如果她什麼事情都需要皇帝幫忙出面處理的話,那這兵權交給她的意義又在哪裡?
張校尉說完,還抬頭看了溫月聲一眼。
溫月聲今日著一身素色的衣裙,衣裙單薄,在這烈陽之上發著光。
她一身雪膚烏發,那細嫩的肌膚仿若輕易能夠掐出水來。
這般模樣,也不知道能夠在烈陽底下等多久了。
他隻看了一眼,輕聲道:“末將還需去指導將士訓練,先行告退。”
說罷轉身欲走,不打算給溫月聲盤問的機會。
然這一步還沒有能夠邁出去,就聽溫月聲聲色冷淡,毫無情緒地道:“不必離開了。

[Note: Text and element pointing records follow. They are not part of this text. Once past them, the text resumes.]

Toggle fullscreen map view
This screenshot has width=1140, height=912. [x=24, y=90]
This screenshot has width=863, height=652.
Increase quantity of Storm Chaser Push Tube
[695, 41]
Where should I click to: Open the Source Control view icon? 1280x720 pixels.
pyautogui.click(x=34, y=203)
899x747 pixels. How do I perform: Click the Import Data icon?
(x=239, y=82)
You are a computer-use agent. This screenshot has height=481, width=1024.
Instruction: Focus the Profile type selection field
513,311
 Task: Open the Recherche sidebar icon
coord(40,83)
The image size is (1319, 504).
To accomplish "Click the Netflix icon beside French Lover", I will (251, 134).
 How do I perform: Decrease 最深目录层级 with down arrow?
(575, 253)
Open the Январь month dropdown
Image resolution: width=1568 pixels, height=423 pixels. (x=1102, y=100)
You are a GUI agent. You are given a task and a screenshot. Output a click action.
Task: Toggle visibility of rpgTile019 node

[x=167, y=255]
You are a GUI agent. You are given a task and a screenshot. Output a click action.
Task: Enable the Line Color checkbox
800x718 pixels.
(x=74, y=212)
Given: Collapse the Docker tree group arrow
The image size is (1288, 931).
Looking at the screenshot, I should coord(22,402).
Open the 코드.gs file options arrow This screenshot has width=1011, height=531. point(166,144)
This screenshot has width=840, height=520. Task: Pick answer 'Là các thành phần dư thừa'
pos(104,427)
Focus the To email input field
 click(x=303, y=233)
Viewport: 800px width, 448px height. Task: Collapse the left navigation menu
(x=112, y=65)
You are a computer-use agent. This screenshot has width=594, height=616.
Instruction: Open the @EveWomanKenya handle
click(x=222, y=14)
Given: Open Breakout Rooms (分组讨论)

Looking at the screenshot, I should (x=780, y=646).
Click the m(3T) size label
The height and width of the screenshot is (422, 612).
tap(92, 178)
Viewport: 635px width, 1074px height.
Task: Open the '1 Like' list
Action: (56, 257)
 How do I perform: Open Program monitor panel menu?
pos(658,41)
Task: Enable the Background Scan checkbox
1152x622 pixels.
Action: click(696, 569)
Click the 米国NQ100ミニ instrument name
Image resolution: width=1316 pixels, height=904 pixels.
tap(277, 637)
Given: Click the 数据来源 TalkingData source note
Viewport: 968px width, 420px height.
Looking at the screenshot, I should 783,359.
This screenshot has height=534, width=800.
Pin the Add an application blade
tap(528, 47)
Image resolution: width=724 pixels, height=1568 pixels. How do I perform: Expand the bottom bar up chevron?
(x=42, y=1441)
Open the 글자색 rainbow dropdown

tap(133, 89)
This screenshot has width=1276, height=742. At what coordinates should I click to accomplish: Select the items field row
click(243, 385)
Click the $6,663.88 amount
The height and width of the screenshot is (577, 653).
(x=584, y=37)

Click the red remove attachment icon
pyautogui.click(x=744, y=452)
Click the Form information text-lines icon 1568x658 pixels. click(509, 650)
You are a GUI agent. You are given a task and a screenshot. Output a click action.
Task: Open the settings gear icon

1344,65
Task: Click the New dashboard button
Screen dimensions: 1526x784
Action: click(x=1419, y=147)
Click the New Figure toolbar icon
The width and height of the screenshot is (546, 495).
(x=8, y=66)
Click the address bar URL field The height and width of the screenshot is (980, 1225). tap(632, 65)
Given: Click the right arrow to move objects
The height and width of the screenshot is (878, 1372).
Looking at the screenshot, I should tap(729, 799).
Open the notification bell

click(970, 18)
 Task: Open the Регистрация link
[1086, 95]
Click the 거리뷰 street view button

”
那張校尉聞聲,不由得回頭去看她。
卻見她手持白玉佛珠,神色冷淡地道:“來人,將這裡所有的將領,全部拿下。”
此言一出,張校尉的臉色驟變。
他當下忙道:“郡主這是何意?將士訓練之事,乃是皇上吩咐下來的,並非是末將有意針對,郡主便因為這樣的事,要將末將扣下的話,請恕末將不能應從。”
卻見溫月聲神色冷淡,並沒有與他辯駁的意思。
她緩步,真就坐在了他差人搬來的椅子上。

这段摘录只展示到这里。